* _What is being asked_
In the part that opens with the line containing "Click output pin" and closes with the line containing "Looking at the screenshot, I should (x=52, y=93).", substitute "warning" for "notice" and write out those lines again with nothing else changed.

Stored records:
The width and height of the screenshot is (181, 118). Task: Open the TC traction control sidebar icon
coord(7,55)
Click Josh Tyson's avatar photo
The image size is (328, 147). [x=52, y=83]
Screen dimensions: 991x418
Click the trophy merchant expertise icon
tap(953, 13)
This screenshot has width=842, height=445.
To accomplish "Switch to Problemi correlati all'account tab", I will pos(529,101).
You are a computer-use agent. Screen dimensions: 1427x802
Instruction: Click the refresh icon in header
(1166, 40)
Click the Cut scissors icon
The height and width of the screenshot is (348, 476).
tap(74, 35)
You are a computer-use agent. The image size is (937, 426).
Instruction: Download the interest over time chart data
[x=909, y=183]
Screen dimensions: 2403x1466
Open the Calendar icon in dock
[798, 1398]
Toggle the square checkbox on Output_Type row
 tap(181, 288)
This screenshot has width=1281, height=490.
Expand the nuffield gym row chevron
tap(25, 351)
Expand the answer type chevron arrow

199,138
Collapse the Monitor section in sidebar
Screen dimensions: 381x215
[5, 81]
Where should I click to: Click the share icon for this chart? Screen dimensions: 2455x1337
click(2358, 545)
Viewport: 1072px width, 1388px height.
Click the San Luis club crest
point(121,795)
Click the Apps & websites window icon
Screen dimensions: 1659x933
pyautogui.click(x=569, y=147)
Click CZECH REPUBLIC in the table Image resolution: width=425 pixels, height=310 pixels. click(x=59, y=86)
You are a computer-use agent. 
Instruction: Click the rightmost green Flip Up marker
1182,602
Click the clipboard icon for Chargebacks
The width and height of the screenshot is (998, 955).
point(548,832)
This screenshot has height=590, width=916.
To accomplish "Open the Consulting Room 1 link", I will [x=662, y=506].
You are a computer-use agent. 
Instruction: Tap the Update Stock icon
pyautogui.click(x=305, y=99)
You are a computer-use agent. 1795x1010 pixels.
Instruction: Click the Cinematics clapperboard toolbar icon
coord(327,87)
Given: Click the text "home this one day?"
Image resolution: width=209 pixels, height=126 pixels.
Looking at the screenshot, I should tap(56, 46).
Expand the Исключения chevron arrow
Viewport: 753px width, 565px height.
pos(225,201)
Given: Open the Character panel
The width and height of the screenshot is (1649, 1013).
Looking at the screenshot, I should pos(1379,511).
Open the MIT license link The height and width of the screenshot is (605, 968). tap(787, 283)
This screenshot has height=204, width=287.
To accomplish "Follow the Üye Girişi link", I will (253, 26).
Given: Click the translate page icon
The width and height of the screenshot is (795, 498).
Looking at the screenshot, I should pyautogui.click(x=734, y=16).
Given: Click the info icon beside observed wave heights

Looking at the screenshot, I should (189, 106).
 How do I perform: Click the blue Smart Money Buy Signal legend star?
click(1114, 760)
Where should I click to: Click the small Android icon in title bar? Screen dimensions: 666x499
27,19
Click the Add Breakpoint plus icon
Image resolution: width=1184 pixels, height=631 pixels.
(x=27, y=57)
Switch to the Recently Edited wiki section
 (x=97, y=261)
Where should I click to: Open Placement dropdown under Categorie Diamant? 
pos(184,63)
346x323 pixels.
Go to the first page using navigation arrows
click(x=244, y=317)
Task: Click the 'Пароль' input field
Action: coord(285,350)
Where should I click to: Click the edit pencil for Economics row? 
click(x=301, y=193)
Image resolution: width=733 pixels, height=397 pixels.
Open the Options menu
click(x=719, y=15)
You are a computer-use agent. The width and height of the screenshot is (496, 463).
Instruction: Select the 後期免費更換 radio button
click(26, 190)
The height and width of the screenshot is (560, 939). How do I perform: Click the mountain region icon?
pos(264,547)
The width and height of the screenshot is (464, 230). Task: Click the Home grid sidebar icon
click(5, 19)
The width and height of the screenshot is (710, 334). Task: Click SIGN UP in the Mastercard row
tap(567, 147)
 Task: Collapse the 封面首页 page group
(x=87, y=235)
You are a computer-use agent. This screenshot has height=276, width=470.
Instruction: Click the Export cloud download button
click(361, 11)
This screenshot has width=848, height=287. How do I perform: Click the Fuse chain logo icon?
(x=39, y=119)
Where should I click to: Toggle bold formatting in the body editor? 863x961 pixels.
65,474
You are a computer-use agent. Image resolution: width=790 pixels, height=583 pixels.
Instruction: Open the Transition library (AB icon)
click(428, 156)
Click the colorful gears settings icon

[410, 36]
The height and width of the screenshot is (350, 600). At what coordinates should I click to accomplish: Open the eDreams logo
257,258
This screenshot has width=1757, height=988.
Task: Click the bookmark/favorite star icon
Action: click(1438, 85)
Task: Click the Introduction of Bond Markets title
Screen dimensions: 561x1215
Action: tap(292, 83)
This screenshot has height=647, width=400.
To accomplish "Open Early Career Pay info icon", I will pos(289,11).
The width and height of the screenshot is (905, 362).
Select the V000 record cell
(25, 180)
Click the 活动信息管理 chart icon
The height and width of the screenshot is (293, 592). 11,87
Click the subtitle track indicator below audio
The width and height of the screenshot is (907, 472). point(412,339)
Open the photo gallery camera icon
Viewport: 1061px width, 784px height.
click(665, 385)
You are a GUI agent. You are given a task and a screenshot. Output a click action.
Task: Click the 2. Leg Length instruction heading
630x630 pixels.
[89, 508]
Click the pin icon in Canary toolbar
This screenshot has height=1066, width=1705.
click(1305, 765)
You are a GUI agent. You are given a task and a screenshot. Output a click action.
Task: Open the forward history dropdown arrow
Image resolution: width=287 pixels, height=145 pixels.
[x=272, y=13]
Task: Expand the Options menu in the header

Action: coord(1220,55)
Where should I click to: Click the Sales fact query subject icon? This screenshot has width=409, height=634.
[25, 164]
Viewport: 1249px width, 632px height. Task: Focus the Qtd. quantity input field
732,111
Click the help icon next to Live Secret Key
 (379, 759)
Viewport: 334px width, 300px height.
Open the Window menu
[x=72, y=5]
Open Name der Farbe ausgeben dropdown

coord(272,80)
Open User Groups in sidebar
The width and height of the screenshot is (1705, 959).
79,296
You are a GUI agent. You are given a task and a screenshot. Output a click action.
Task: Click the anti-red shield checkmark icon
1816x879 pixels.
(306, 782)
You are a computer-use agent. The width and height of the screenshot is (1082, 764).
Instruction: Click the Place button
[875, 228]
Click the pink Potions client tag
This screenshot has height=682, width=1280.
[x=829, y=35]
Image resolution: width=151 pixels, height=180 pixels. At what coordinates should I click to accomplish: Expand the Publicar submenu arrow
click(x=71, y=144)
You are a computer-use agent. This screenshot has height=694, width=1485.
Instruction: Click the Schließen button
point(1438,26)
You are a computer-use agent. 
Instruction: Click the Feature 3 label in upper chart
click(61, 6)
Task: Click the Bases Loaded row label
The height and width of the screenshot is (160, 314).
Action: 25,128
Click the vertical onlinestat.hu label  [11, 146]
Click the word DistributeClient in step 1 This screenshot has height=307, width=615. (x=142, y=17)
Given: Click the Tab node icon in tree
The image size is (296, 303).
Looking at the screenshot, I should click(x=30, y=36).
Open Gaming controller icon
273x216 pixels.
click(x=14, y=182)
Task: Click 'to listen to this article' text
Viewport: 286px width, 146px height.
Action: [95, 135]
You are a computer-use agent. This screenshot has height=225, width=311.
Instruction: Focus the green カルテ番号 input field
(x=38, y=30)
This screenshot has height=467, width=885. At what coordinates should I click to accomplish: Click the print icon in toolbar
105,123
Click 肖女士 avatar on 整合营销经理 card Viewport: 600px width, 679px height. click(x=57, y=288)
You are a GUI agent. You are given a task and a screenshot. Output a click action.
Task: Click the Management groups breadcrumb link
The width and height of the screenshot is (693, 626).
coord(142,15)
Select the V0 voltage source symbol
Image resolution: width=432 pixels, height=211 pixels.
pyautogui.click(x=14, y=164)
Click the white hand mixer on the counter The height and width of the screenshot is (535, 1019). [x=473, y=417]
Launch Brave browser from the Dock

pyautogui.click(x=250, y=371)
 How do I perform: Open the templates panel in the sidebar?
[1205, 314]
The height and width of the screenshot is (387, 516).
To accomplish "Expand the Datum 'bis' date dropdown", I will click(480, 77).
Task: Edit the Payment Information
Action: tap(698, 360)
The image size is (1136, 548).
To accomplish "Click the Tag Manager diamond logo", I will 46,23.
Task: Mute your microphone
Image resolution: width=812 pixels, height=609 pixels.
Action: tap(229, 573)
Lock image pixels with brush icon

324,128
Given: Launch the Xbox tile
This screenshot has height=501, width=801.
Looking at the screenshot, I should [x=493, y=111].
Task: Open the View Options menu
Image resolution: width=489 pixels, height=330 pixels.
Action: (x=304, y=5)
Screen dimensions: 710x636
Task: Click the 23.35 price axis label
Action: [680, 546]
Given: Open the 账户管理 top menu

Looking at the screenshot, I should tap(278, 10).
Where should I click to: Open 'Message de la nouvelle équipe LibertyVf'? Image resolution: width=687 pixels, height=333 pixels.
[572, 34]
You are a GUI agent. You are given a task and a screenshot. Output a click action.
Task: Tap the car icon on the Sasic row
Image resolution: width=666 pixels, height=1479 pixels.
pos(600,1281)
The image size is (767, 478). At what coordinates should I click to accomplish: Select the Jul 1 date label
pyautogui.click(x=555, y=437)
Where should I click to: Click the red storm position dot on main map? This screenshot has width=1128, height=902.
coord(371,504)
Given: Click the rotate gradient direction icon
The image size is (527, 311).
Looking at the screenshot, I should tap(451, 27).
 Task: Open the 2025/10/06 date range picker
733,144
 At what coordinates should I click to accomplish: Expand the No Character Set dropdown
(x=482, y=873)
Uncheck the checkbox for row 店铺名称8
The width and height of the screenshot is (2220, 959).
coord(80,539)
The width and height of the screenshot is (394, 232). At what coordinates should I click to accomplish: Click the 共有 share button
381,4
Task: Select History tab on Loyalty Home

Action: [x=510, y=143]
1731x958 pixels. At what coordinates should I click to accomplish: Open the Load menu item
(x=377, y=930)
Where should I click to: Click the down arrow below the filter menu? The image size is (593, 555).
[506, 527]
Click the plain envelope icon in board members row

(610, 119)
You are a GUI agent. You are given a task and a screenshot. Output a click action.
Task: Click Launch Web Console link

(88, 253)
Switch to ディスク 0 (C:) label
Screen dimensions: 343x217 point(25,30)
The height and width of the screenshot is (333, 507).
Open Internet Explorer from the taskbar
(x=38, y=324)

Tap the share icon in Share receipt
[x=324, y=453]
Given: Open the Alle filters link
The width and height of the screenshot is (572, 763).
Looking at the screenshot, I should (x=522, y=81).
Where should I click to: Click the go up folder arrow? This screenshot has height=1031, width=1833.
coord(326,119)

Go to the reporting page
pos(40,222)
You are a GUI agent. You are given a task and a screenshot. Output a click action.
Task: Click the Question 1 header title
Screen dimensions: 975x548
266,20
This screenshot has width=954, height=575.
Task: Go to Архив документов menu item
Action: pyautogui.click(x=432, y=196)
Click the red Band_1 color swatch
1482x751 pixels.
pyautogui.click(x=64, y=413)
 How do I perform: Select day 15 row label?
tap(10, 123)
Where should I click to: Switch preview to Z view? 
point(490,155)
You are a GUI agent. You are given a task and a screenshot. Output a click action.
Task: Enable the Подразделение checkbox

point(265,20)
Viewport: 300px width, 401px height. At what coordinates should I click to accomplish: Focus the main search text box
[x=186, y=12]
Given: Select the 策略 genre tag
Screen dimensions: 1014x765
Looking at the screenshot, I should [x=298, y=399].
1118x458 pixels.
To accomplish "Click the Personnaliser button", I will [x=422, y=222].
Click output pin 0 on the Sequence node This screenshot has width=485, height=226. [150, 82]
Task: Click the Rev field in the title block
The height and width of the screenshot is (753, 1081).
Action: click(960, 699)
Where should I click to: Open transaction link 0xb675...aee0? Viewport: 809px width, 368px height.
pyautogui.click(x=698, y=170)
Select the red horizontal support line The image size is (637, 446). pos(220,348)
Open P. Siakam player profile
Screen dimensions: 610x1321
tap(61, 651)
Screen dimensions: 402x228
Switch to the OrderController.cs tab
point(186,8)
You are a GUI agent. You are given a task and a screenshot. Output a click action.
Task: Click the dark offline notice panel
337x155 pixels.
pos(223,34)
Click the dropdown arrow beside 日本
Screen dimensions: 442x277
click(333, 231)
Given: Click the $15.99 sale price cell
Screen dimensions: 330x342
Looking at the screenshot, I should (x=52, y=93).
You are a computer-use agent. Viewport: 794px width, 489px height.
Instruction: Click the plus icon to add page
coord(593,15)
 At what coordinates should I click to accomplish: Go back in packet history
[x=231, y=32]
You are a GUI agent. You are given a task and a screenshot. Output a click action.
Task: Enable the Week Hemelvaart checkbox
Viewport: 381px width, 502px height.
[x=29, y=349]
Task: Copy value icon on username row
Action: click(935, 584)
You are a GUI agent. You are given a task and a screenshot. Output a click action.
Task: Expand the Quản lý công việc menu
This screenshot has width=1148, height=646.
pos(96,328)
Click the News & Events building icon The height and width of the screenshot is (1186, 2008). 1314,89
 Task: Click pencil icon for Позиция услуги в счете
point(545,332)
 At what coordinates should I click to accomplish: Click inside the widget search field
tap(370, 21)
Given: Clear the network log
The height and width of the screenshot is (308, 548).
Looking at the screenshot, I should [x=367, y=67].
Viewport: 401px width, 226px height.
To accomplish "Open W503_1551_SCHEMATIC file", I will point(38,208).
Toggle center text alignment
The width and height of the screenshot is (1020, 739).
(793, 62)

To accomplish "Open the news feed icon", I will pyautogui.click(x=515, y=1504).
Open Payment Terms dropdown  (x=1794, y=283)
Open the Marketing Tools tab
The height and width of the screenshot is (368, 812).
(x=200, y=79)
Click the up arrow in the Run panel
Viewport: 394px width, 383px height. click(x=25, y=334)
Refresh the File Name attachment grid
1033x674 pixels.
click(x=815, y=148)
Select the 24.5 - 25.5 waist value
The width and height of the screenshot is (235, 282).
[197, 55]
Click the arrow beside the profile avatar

* _In response_
Click output pin 0 on the Sequence node This screenshot has width=485, height=226. [150, 82]
Task: Click the Rev field in the title block
The height and width of the screenshot is (753, 1081).
Action: click(960, 699)
Where should I click to: Open transaction link 0xb675...aee0? Viewport: 809px width, 368px height.
pyautogui.click(x=698, y=170)
Select the red horizontal support line The image size is (637, 446). pos(220,348)
Open P. Siakam player profile
Screen dimensions: 610x1321
tap(61, 651)
Screen dimensions: 402x228
Switch to the OrderController.cs tab
point(186,8)
You are a GUI agent. You are given a task and a screenshot. Output a click action.
Task: Click the dark offline warning panel
337x155 pixels.
pos(223,34)
Click the dropdown arrow beside 日本
Screen dimensions: 442x277
click(333, 231)
Given: Click the $15.99 sale price cell
Screen dimensions: 330x342
Looking at the screenshot, I should (x=52, y=93).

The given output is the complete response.